> **The task**
Resume the post comparing JSON and YAML for serializing Python objects, picking up right after its final sentence.

──────── Extracted text

Saying "not as fast" is a bit misleading.  Roughly 100x slower than
json is a more precise description, and is one of the major reasons
why a bunch of people stick with json rather than yaml.

> One thing to note in this discussion as others have pointed out, while
> JSON itself it awfully fast/nice, it lacks some of the capabilities of
> YAML, for example certain objects can not be represented in JSON.
> Additionally, if we want to simply state "objects which you desire to
> be compatible with JSON have the following restrictions" we can - this
> means we can also leverage things within PyYAML which are also
> nice-to-haves, for example the !!python additions.

In fact, no custom objects are generally representable with
json...unless you use the custom encoders/decoders like simplejson
has.  However, in the times when I've used json, being able to store
arbitrary Python objects wasn't a huge chore.  I just threw a
'to_json()' method on every object that I wanted to serialize, they
knew about their contents, and would check for 'to_json()' methods as
necessary.  Deserialization just meant passing the lists,
dictionaries, etc., to a base '.from_json()' classmethod, which did
all of the right stuff.  It was trivial, it worked, and it was fast.

────────────────
──────── Record list

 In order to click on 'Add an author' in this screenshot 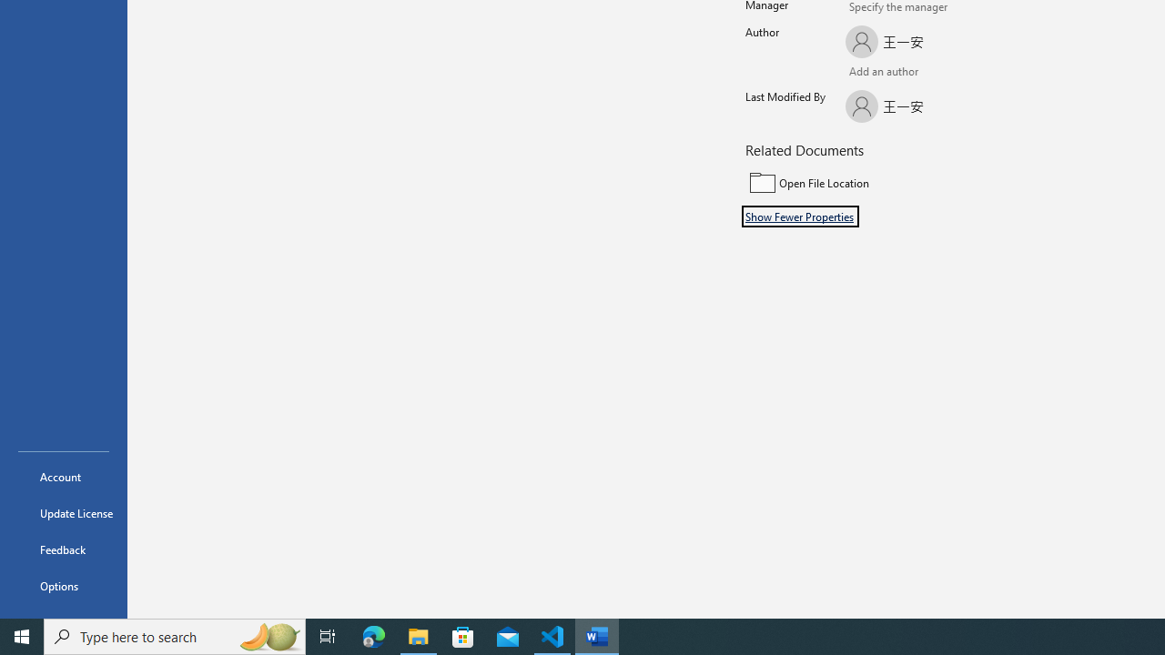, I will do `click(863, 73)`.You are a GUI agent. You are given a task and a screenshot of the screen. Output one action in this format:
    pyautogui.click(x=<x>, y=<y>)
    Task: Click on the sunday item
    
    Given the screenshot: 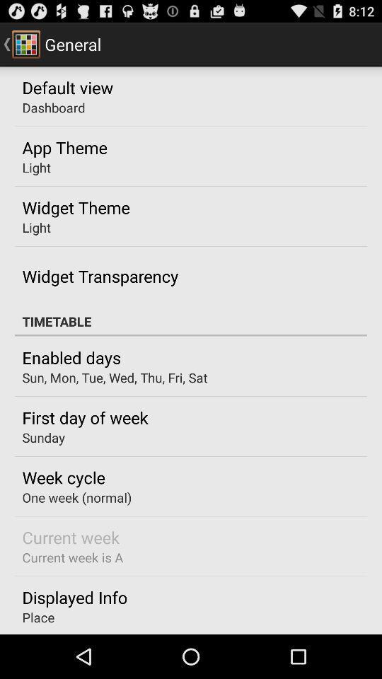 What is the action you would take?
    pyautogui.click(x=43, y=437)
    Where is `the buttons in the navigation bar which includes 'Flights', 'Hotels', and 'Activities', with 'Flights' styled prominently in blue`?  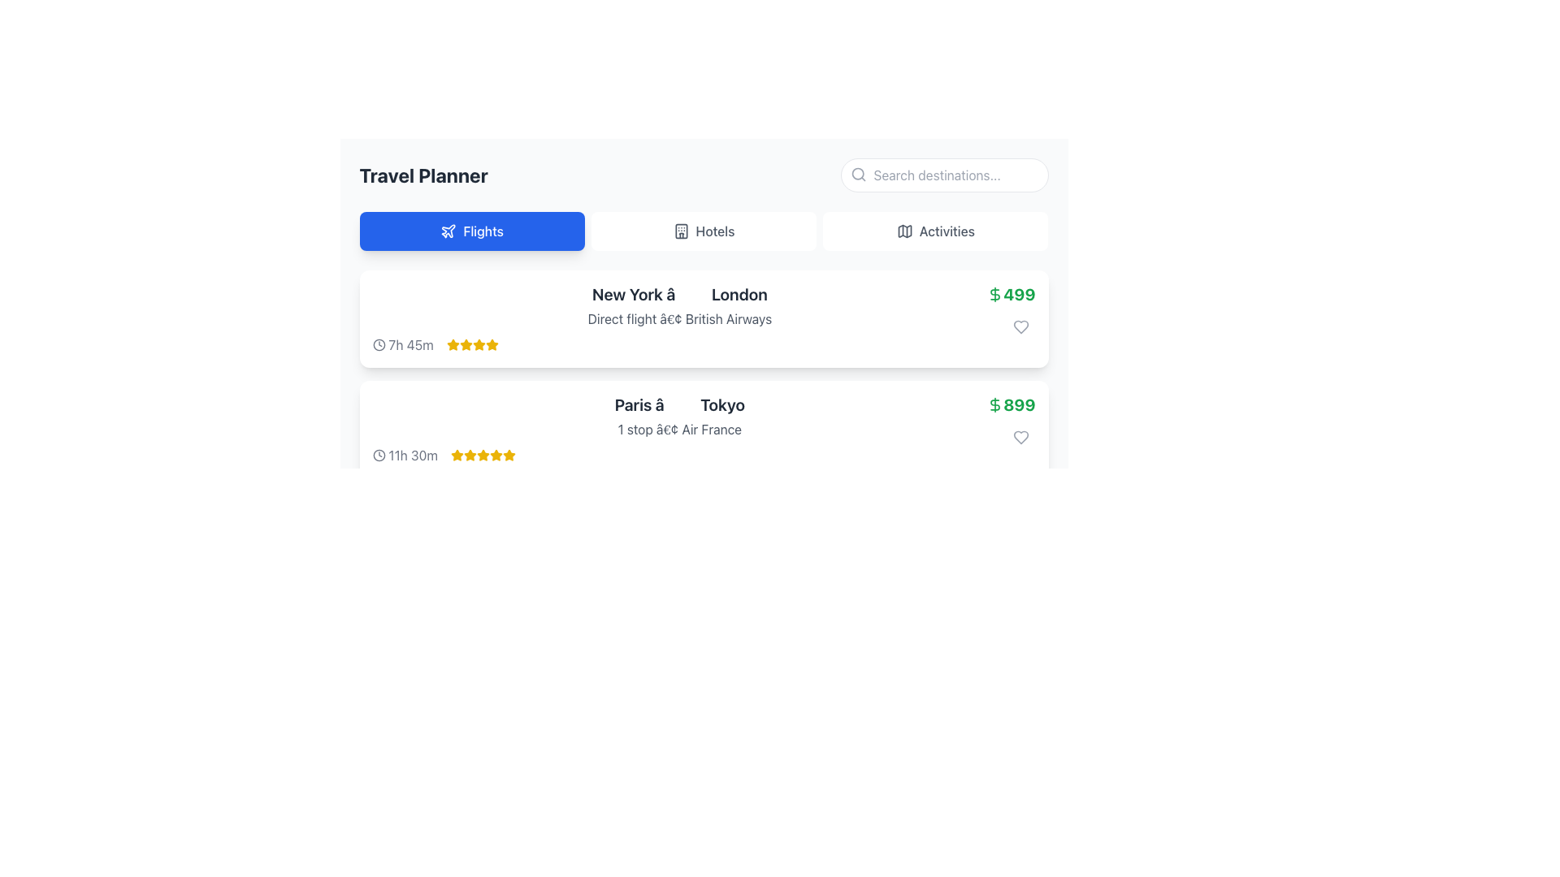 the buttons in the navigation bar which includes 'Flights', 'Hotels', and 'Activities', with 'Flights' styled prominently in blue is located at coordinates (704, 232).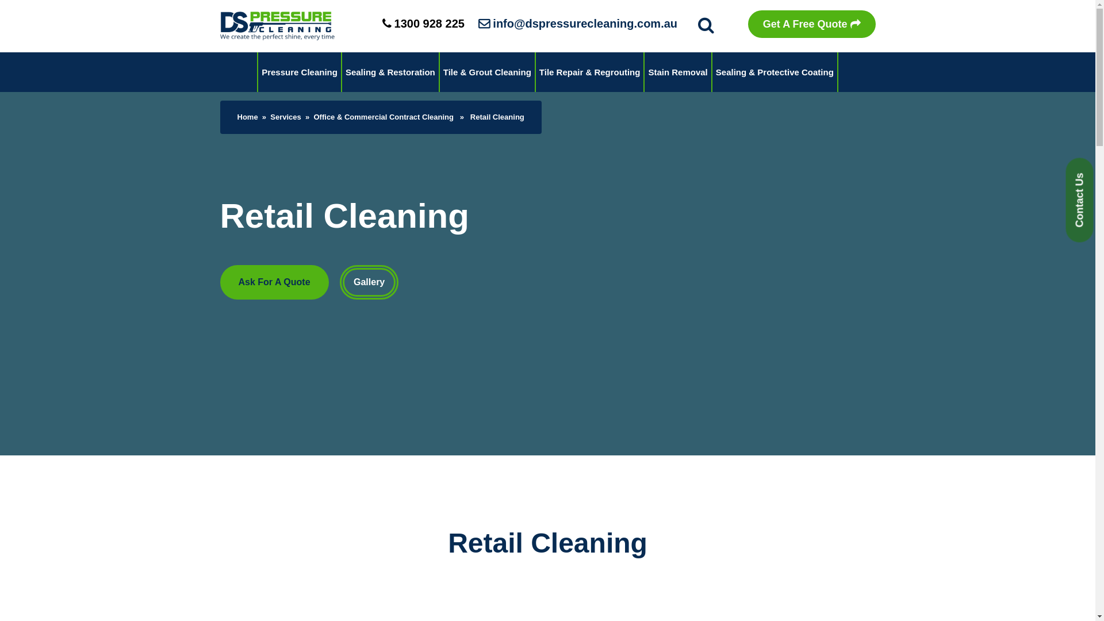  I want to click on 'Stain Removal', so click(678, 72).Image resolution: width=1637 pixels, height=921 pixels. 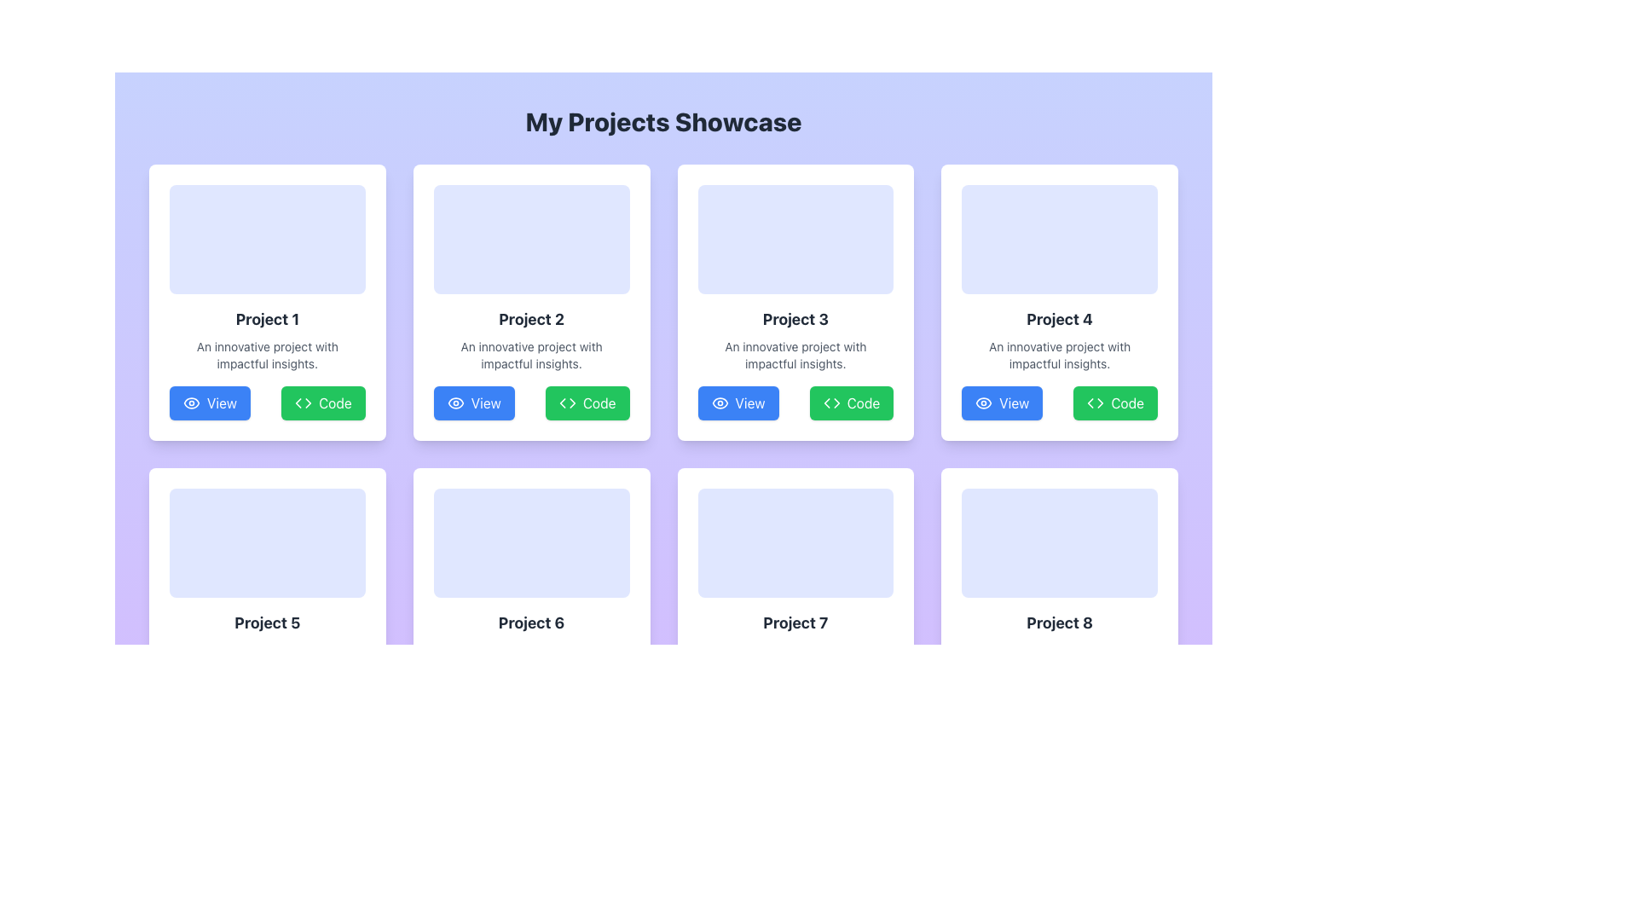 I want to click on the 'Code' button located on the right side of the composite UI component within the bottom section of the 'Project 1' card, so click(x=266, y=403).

────────────────

> **Result below**
> Picking YAML in this case means we get all of the YAML syntax,
> objects, etc - and if consumers want to stick with JSON compatibility,
> we could add a dump(canonical=True, compatibility=JSON) or somesuch
> flag.

My vote is to keep it simple and fast.  JSON satisfies that.  YAML
doesn't.  While I appreciate the desire to be able to store recursive
references, I don't believe it's necessary in the general case.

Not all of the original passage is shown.